As Jervis says, everything Jim does has consequences, and they’re still haunting him. “In the end, I did exactly what he wanted,” Jim admits to Harvey. “He won.” For now, anyway. Jim will find some way to lock up Jervis.
Until then, he needs to work on his love life, which is in worse condition than Gotham. (That’s saying a lot with Penguin as mayor.) Clearly any hopes of staying on friendly terms with Lee is over. But how will this impact his relationship with Val? Will she be flattered that he loves her, or terrified of what being with Jim Gordon entails?
And does he really love Val? I doubt it. I suspect he’s hurt and angry with Lee, and would truly rather have seen her die than Val. It’s obvious he’s still bitter. How can her engagement with Mario Falcone (Falcone!!) be “water under the bridge” if he burned the bridge with Lee?
Now onto the second story of heartbreak. Turns out my theory last week that Ed was going to betray Penguin was way off base. I’m actually glad I was wrong. Instead, “Gotham” had the courage to turn the bromance of the century into a budding romance: Penguin is in love with Ed.
It’s about time. And I’m not just talking about Penguin wanting to take their relationship to the next level.
Though “Gotham” has been progressive for including interracial and bisexual couples, the recurring bisexual female characters — and lack of gay male characters — seemed to mostly be an appeal to the younger male audience.
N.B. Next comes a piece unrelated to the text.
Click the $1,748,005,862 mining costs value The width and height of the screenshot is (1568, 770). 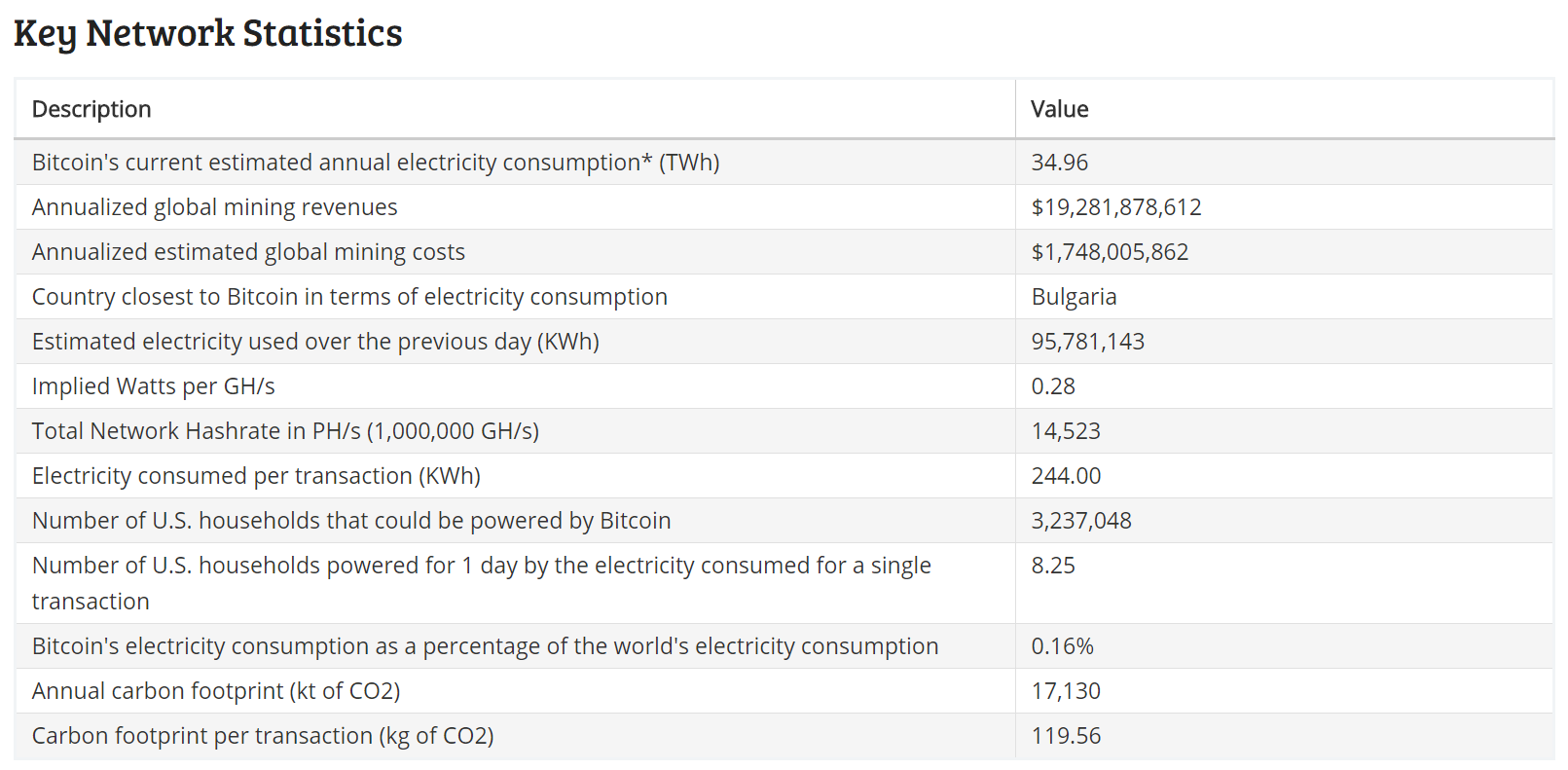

Now they’ve outed a major character as gay. That’s huge in the comic book world, and deserves applause.
But even if it’s a big step for “Gotham,” Penguin’s love life is going nowhere. While Penguin’s working on his big speech to confess his love to Ed, Ed is out buying wine for dinner. As fate would have it, he meets a Kris Kringle lookalike who uses riddles for pickup lines. It’s a match made in hell.
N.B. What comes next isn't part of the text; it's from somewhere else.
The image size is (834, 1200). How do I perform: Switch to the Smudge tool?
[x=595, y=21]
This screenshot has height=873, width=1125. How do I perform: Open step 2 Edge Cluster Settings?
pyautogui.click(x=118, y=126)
Poor Penguin. He finally finds a love interest other than his mother, and that man falls for someone the complete opposite of him, in looks, demeanor and gender. There goes his shot at bliss with Ed.
How will Penguin react? Will he get angry and push Ed out of his life? Or will he get possessive and put a hit out on Ed’s new fling?
More “Mad City: Follow the White Rabbit” highlights:
Best burn: “You and Jim were made for each other,” Lee says, scoffing at Val’s insistence to interview her about Alice Tetch’s blood while they’re held hostage together.
“Thanks,” Val replies.
“It’s not a compliment,” Lee shoots back.
Biggest unanswered question: That shoebox that Ed wants his intern/gopher to take to Lee’s doorstep and set on fire on the ends. Uh, what happened to that? I know there were more dramatic matters to attend to at casa de Thompkins/Falcone, but why introduce that if you’re not going to finish it?
Cutest moment: Penguin hitting his head with the folders in awkward frustration when he’s trying to get the guts to tell Ed his feelings. Aww, you’ll find love someday, Penguin!